Present each line of the listing below as a row of a Markdown table with the columns "Row" and "Listing line," numbering the rows in order and omitting blank lines.

### Data supplied:
>> start

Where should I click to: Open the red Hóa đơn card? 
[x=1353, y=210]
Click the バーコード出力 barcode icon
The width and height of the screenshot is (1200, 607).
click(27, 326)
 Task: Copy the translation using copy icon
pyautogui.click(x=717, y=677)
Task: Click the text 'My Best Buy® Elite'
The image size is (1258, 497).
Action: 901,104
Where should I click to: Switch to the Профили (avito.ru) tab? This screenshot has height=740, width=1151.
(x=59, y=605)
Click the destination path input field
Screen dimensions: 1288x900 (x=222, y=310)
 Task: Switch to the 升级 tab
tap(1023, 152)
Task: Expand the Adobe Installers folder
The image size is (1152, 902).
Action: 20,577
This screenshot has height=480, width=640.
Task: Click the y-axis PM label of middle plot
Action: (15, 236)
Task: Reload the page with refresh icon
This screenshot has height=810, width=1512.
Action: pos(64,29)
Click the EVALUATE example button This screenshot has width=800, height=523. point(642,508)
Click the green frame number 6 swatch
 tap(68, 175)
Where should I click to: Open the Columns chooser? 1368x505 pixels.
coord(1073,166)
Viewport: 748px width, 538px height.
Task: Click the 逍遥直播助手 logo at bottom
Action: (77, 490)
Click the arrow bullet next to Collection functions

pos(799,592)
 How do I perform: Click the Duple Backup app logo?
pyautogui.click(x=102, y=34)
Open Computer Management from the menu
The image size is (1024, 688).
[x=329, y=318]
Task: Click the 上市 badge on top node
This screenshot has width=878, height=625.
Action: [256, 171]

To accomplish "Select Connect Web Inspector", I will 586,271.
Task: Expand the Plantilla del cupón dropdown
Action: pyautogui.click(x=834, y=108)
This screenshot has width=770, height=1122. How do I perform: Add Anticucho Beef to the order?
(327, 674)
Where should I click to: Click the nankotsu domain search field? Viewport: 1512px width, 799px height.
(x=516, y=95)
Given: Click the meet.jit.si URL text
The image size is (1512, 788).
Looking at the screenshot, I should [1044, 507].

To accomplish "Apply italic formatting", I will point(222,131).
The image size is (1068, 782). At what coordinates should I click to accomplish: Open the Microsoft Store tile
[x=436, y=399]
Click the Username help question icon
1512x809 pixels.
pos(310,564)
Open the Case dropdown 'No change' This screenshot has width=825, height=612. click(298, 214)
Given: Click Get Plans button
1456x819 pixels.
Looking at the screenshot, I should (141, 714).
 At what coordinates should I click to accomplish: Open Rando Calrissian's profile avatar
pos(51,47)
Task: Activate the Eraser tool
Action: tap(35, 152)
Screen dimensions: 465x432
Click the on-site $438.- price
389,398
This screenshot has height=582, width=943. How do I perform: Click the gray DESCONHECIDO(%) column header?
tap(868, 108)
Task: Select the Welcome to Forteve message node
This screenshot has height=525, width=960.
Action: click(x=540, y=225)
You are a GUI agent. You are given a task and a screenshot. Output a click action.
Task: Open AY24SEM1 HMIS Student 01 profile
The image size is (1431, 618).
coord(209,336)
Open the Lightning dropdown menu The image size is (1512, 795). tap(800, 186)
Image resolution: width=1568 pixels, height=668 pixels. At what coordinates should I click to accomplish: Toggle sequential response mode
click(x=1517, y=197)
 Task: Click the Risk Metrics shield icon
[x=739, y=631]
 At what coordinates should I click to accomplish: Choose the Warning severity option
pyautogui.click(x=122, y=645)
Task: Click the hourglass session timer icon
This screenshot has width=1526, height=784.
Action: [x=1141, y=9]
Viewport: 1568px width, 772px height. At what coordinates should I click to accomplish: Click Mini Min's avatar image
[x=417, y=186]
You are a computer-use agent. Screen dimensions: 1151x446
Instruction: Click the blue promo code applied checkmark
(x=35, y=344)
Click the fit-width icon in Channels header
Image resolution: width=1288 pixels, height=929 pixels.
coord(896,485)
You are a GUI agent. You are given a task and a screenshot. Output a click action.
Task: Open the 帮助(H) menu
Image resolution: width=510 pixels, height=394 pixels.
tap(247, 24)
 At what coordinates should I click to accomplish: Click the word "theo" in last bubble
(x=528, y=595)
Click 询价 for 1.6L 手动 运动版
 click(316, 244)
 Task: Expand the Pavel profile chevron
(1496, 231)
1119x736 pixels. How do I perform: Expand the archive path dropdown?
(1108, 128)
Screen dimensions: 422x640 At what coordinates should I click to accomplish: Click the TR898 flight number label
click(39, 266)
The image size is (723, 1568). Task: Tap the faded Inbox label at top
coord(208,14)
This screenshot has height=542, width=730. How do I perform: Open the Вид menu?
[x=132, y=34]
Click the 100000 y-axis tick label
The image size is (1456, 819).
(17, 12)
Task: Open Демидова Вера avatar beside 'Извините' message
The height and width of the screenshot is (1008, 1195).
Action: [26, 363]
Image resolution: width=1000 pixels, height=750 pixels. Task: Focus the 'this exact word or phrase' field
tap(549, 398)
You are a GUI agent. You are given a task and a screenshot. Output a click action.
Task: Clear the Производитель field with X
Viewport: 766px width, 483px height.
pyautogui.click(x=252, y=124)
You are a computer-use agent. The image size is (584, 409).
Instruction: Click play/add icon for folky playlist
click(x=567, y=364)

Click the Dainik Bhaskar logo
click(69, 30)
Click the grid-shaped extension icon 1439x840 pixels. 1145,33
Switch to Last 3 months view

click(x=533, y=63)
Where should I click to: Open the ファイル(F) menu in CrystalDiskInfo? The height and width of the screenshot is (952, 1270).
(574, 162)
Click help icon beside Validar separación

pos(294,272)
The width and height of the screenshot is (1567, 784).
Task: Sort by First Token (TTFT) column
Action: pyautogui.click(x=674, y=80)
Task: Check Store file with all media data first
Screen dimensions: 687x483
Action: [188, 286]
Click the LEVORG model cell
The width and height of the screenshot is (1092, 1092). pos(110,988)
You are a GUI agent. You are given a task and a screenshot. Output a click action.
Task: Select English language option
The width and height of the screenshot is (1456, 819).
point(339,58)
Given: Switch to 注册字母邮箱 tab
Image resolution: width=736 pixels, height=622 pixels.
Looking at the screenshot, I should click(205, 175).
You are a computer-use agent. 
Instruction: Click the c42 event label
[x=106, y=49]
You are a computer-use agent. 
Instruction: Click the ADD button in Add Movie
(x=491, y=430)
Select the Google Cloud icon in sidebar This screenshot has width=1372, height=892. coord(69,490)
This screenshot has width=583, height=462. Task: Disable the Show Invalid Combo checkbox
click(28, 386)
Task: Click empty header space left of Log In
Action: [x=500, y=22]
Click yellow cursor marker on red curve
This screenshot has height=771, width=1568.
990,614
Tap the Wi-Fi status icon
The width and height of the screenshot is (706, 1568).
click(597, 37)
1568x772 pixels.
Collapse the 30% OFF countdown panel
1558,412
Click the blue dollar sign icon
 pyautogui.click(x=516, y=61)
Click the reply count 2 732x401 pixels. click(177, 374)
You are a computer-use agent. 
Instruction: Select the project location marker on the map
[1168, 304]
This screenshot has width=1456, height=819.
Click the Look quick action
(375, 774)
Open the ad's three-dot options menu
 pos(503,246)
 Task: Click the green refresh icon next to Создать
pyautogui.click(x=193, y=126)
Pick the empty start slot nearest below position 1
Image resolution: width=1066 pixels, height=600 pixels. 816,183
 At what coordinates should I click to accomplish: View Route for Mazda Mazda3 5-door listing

>> end

### The completed task:
| Row | Listing line |
|---|---|
| 1 | Where should I click to: Open the red Hóa đơn card?  |
| 2 | [x=1353, y=210] |
| 3 | Click the バーコード出力 barcode icon |
| 4 | The width and height of the screenshot is (1200, 607). |
| 5 | click(27, 326) |
| 6 |  Task: Copy the translation using copy icon |
| 7 | pyautogui.click(x=717, y=677) |
| 8 | Task: Click the text 'My Best Buy® Elite' |
| 9 | The image size is (1258, 497). |
| 10 | Action: 901,104 |
| 11 | Where should I click to: Switch to the Профили (avito.ru) tab? This screenshot has height=740, width=1151. |
| 12 | (x=59, y=605) |
| 13 | Click the destination path input field |
| 14 | Screen dimensions: 1288x900 (x=222, y=310) |
| 15 |  Task: Switch to the 升级 tab |
| 16 | tap(1023, 152) |
| 17 | Task: Expand the Adobe Installers folder |
| 18 | The image size is (1152, 902). |
| 19 | Action: 20,577 |
| 20 | This screenshot has height=480, width=640. |
| 21 | Task: Click the y-axis PM label of middle plot |
| 22 | Action: (15, 236) |
| 23 | Task: Reload the page with refresh icon |
| 24 | This screenshot has height=810, width=1512. |
| 25 | Action: pos(64,29) |
| 26 | Click the EVALUATE example button This screenshot has width=800, height=523. point(642,508) |
| 27 | Click the green frame number 6 swatch |
| 28 |  tap(68, 175) |
| 29 | Where should I click to: Open the Columns chooser? 1368x505 pixels. |
| 30 | coord(1073,166) |
| 31 | Viewport: 748px width, 538px height. |
| 32 | Task: Click the 逍遥直播助手 logo at bottom |
| 33 | Action: (77, 490) |
| 34 | Click the arrow bullet next to Collection functions |
| 35 | pos(799,592) |
| 36 |  How do I perform: Click the Duple Backup app logo? |
| 37 | pyautogui.click(x=102, y=34) |
| 38 | Open Computer Management from the menu |
| 39 | The image size is (1024, 688). |
| 40 | [x=329, y=318] |
| 41 | Task: Click the 上市 badge on top node |
| 42 | This screenshot has width=878, height=625. |
| 43 | Action: [256, 171] |
| 44 | To accomplish "Select Connect Web Inspector", I will 586,271. |
| 45 | Task: Expand the Plantilla del cupón dropdown |
| 46 | Action: pyautogui.click(x=834, y=108) |
| 47 | This screenshot has width=770, height=1122. How do I perform: Add Anticucho Beef to the order? |
| 48 | (327, 674) |
| 49 | Where should I click to: Click the nankotsu domain search field? Viewport: 1512px width, 799px height. |
| 50 | (x=516, y=95) |
| 51 | Given: Click the meet.jit.si URL text |
| 52 | The image size is (1512, 788). |
| 53 | Looking at the screenshot, I should [1044, 507]. |
| 54 | To accomplish "Apply italic formatting", I will point(222,131). |
| 55 | The image size is (1068, 782). At what coordinates should I click to accomplish: Open the Microsoft Store tile |
| 56 | [x=436, y=399] |
| 57 | Click the Username help question icon |
| 58 | 1512x809 pixels. |
| 59 | pos(310,564) |
| 60 | Open the Case dropdown 'No change' This screenshot has width=825, height=612. click(298, 214) |
| 61 | Given: Click Get Plans button |
| 62 | 1456x819 pixels. |
| 63 | Looking at the screenshot, I should (141, 714). |
| 64 |  At what coordinates should I click to accomplish: Open Rando Calrissian's profile avatar |
| 65 | pos(51,47) |
| 66 | Task: Activate the Eraser tool |
| 67 | Action: tap(35, 152) |
| 68 | Screen dimensions: 465x432 |
| 69 | Click the on-site $438.- price |
| 70 | 389,398 |
| 71 | This screenshot has height=582, width=943. How do I perform: Click the gray DESCONHECIDO(%) column header? |
| 72 | tap(868, 108) |
| 73 | Task: Select the Welcome to Forteve message node |
| 74 | This screenshot has height=525, width=960. |
| 75 | Action: click(x=540, y=225) |
| 76 | You are a GUI agent. You are given a task and a screenshot. Output a click action. |
| 77 | Task: Open AY24SEM1 HMIS Student 01 profile |
| 78 | The image size is (1431, 618). |
| 79 | coord(209,336) |
| 80 | Open the Lightning dropdown menu The image size is (1512, 795). tap(800, 186) |
| 81 | Image resolution: width=1568 pixels, height=668 pixels. At what coordinates should I click to accomplish: Toggle sequential response mode |
| 82 | click(x=1517, y=197) |
| 83 |  Task: Click the Risk Metrics shield icon |
| 84 | [x=739, y=631] |
| 85 |  At what coordinates should I click to accomplish: Choose the Warning severity option |
| 86 | pyautogui.click(x=122, y=645) |
| 87 | Task: Click the hourglass session timer icon |
| 88 | This screenshot has width=1526, height=784. |
| 89 | Action: [x=1141, y=9] |
| 90 | Viewport: 1568px width, 772px height. At what coordinates should I click to accomplish: Click Mini Min's avatar image |
| 91 | [x=417, y=186] |
| 92 | You are a computer-use agent. Screen dimensions: 1151x446 |
| 93 | Instruction: Click the blue promo code applied checkmark |
| 94 | (x=35, y=344) |
| 95 | Click the fit-width icon in Channels header |
| 96 | Image resolution: width=1288 pixels, height=929 pixels. |
| 97 | coord(896,485) |
| 98 | You are a GUI agent. You are given a task and a screenshot. Output a click action. |
| 99 | Task: Open the 帮助(H) menu |
| 100 | Image resolution: width=510 pixels, height=394 pixels. |
| 101 | tap(247, 24) |
| 102 |  At what coordinates should I click to accomplish: Click the word "theo" in last bubble |
| 103 | (x=528, y=595) |
| 104 | Click 询价 for 1.6L 手动 运动版 |
| 105 |  click(316, 244) |
| 106 |  Task: Expand the Pavel profile chevron |
| 107 | (1496, 231) |
| 108 | 1119x736 pixels. How do I perform: Expand the archive path dropdown? |
| 109 | (1108, 128) |
| 110 | Screen dimensions: 422x640 At what coordinates should I click to accomplish: Click the TR898 flight number label |
| 111 | click(39, 266) |
| 112 | The image size is (723, 1568). Task: Tap the faded Inbox label at top |
| 113 | coord(208,14) |
| 114 | This screenshot has height=542, width=730. How do I perform: Open the Вид menu? |
| 115 | [x=132, y=34] |
| 116 | Click the 100000 y-axis tick label |
| 117 | The image size is (1456, 819). |
| 118 | (17, 12) |
| 119 | Task: Open Демидова Вера avatar beside 'Извините' message |
| 120 | The height and width of the screenshot is (1008, 1195). |
| 121 | Action: [26, 363] |
| 122 | Image resolution: width=1000 pixels, height=750 pixels. Task: Focus the 'this exact word or phrase' field |
| 123 | tap(549, 398) |
| 124 | You are a GUI agent. You are given a task and a screenshot. Output a click action. |
| 125 | Task: Clear the Производитель field with X |
| 126 | Viewport: 766px width, 483px height. |
| 127 | pyautogui.click(x=252, y=124) |
| 128 | You are a computer-use agent. The image size is (584, 409). |
| 129 | Instruction: Click play/add icon for folky playlist |
| 130 | click(x=567, y=364) |
| 131 | Click the Dainik Bhaskar logo |
| 132 | click(69, 30) |
| 133 | Click the grid-shaped extension icon 1439x840 pixels. 1145,33 |
| 134 | Switch to Last 3 months view |
| 135 | click(x=533, y=63) |
| 136 | Where should I click to: Open the ファイル(F) menu in CrystalDiskInfo? The height and width of the screenshot is (952, 1270). |
| 137 | (574, 162) |
| 138 | Click help icon beside Validar separación |
| 139 | pos(294,272) |
| 140 | The width and height of the screenshot is (1567, 784). |
| 141 | Task: Sort by First Token (TTFT) column |
| 142 | Action: pyautogui.click(x=674, y=80) |
| 143 | Task: Check Store file with all media data first |
| 144 | Screen dimensions: 687x483 |
| 145 | Action: [188, 286] |
| 146 | Click the LEVORG model cell |
| 147 | The width and height of the screenshot is (1092, 1092). pos(110,988) |
| 148 | You are a GUI agent. You are given a task and a screenshot. Output a click action. |
| 149 | Task: Select English language option |
| 150 | The width and height of the screenshot is (1456, 819). |
| 151 | point(339,58) |
| 152 | Given: Switch to 注册字母邮箱 tab |
| 153 | Image resolution: width=736 pixels, height=622 pixels. |
| 154 | Looking at the screenshot, I should click(205, 175). |
| 155 | You are a computer-use agent.  |
| 156 | Instruction: Click the c42 event label |
| 157 | [x=106, y=49] |
| 158 | You are a computer-use agent.  |
| 159 | Instruction: Click the ADD button in Add Movie |
| 160 | (x=491, y=430) |
| 161 | Select the Google Cloud icon in sidebar This screenshot has width=1372, height=892. coord(69,490) |
| 162 | This screenshot has width=583, height=462. Task: Disable the Show Invalid Combo checkbox |
| 163 | click(28, 386) |
| 164 | Task: Click empty header space left of Log In |
| 165 | Action: [x=500, y=22] |
| 166 | Click yellow cursor marker on red curve |
| 167 | This screenshot has height=771, width=1568. |
| 168 | 990,614 |
| 169 | Tap the Wi-Fi status icon |
| 170 | The width and height of the screenshot is (706, 1568). |
| 171 | click(597, 37) |
| 172 | 1568x772 pixels. |
| 173 | Collapse the 30% OFF countdown panel |
| 174 | 1558,412 |
| 175 | Click the blue dollar sign icon |
| 176 |  pyautogui.click(x=516, y=61) |
| 177 | Click the reply count 2 732x401 pixels. click(177, 374) |
| 178 | You are a computer-use agent.  |
| 179 | Instruction: Select the project location marker on the map |
| 180 | [1168, 304] |
| 181 | This screenshot has width=1456, height=819. |
| 182 | Click the Look quick action |
| 183 | (375, 774) |
| 184 | Open the ad's three-dot options menu |
| 185 |  pos(503,246) |
| 186 |  Task: Click the green refresh icon next to Создать |
| 187 | pyautogui.click(x=193, y=126) |
| 188 | Pick the empty start slot nearest below position 1 |
| 189 | Image resolution: width=1066 pixels, height=600 pixels. 816,183 |
| 190 |  At what coordinates should I click to accomplish: View Route for Mazda Mazda3 5-door listing |